Economic Update

A raft of major industrial and infrastructure projects are spurring activity and investment in Bahrain’s construction industry.

An initial set of large-scale projects is already under way, with several multibillion-dollar developments on track to be finished in the next three to four years.

Project pipeline

The total project pipeline – including long-term builds like the $3bn King Hamad Causeway, set to be completed around 2025 – amounts to $72.7bn, up 4.7% year-on-year, the latest economic quarterly update from the Bahrain Economic Development Board reported.

This includes the $5bn Bahrain Petroleum Company (Bapco) upgrade and expansion of the Sitra refinery; the $3bn Aluminium Bahrain (Alba) Line 6 smelting project; Bahrain Airport Company’s $1.1bn airport expansion project; and the $655m offshore liquefied natural gas (LNG) terminal being commissioned by the National Oil and Gas Authority (NOGA).

The country’s ability to push ahead with large-scale projects despite a tighter fiscal climate is partially due to the Gulf Development Programme, which has contributed some $10bn to fund infrastructure projects in Bahrain. As of the end of last year, $6bn of the funds had already been allocated and a further $3.7bn tendered.

The housing sector comprised 35% of the funds, followed by electricity and water projects (22%), airport expansion (14%) and roads (12%).

Inflation and investment prospects

Along with financial services and health care, construction ranked as one of the major drivers of the country’s non-oil economy last year, registering a growth rate of 5.4%, the second highest of any sector in 2015.

While the sizeable development pipeline contributes valuable economic stimulus amid low oil prices, some stakeholders in the construction sector have warned that the overlapping project schedules may inflate prices for materials and contracted construction services.

For similar reasons, the sheer volume of construction work planned over the next few years will likely lead to the entry of foreign construction companies into the market, as has been seen with the tender awarded for the Bahrain Airport modernisation project, though Bahraini companies are also expected to benefit from the development pipeline, according to Robin Walton, export manager of Arabian International Contracting.

“Foreign contractors tend to enter the Bahrain market for major infrastructure and complex industrial equipment works.

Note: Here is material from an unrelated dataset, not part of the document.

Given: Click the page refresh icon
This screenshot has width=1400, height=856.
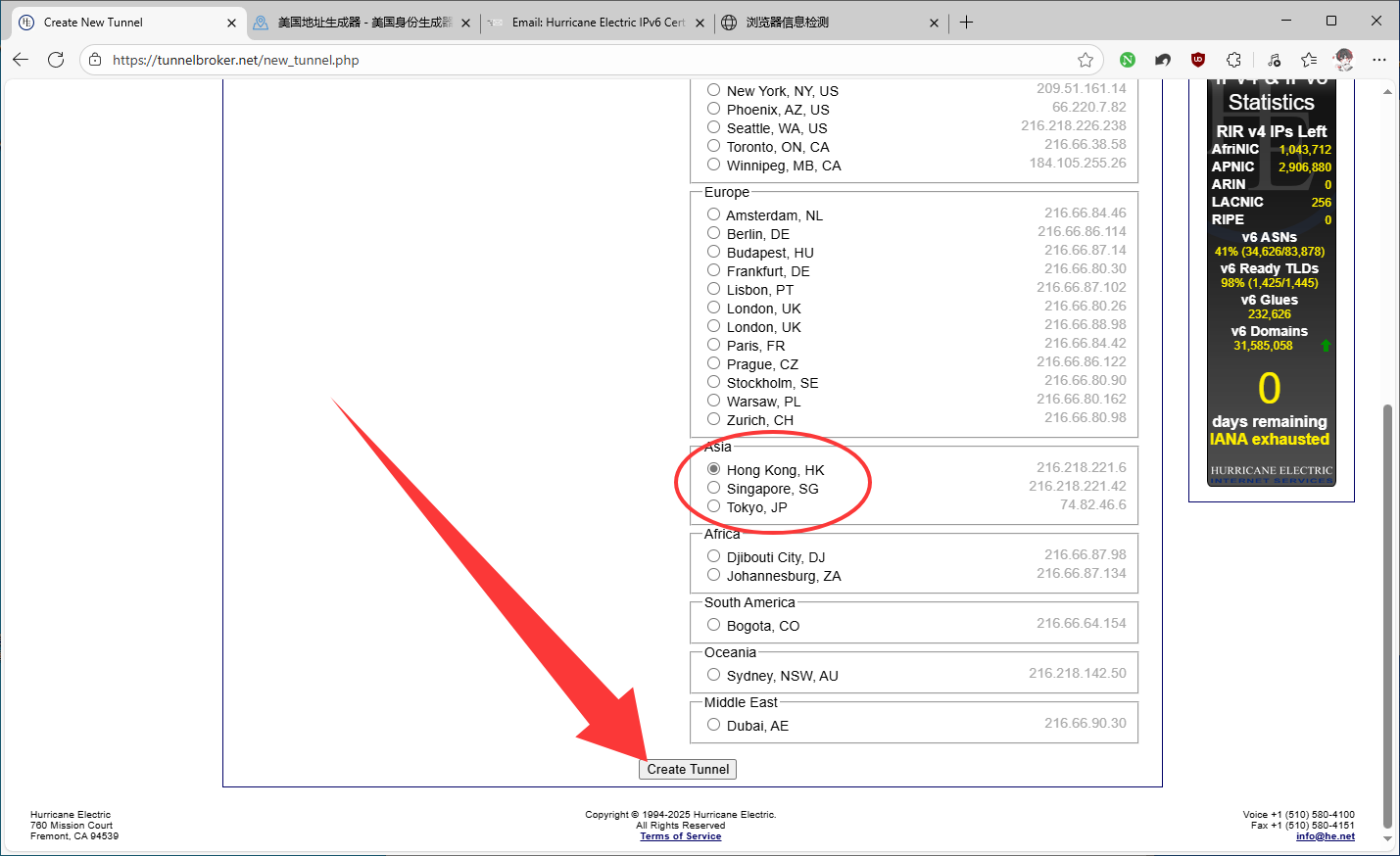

Ultimately, the scale of the project pipeline means there is always plenty of work to go around,” he told OBG.

Projects move ahead despite economic headwinds

Despite fears about inflation, the current construction boom seems unlikely to turn into a bubble, as private and public investors have opted for more sustainable funding models and have tailored expenditure to reflect changing economic circumstances.

The initial capital expenditure for Alba’s Line 6 expansion project, for example, was revised downward in May, from $3.5bn to $3bn, as part of an ongoing financial review process that took into account weaker oil prices and commodity market conditions, according to the company.

The expansion – the largest in Bahrain’s aluminium industry in 15 years – is set to make Alba the largest single-site smelter in the world when it opens in early 2019, adding 540,000 tonnes per annum (tpa) to bring its output to 1.45m tpa.

Several major energy projects are also being pushed forward despite weaker market conditions, as Bapco and NOGA seek to consolidate Bahrain’s energy position.

In June Bapco launched bidding on its $5bn Sitra oil refinery expansion, with the close date scheduled for early October and the contract to be awarded in the first or second quarter of 2017. The project will boost the refinery’s processing capacity from 267,000 to 360,000 barrels per day.

This followed a similar move last December, when NOGA awarded the contract for a new $655m floating LNG terminal to a consortium comprising independent LNG operator Teekay LNG Partners, South Korean engineering and construction group Samsung C&T and the Gulf Investment Corporation, the supranational financial institution of the GCC.

Slated to open in 2018, the terminal’s prospects are supported by strong domestic demand for LNG, with the expanded Alba facility alone set to consume around one-third of the country’s current gas supply.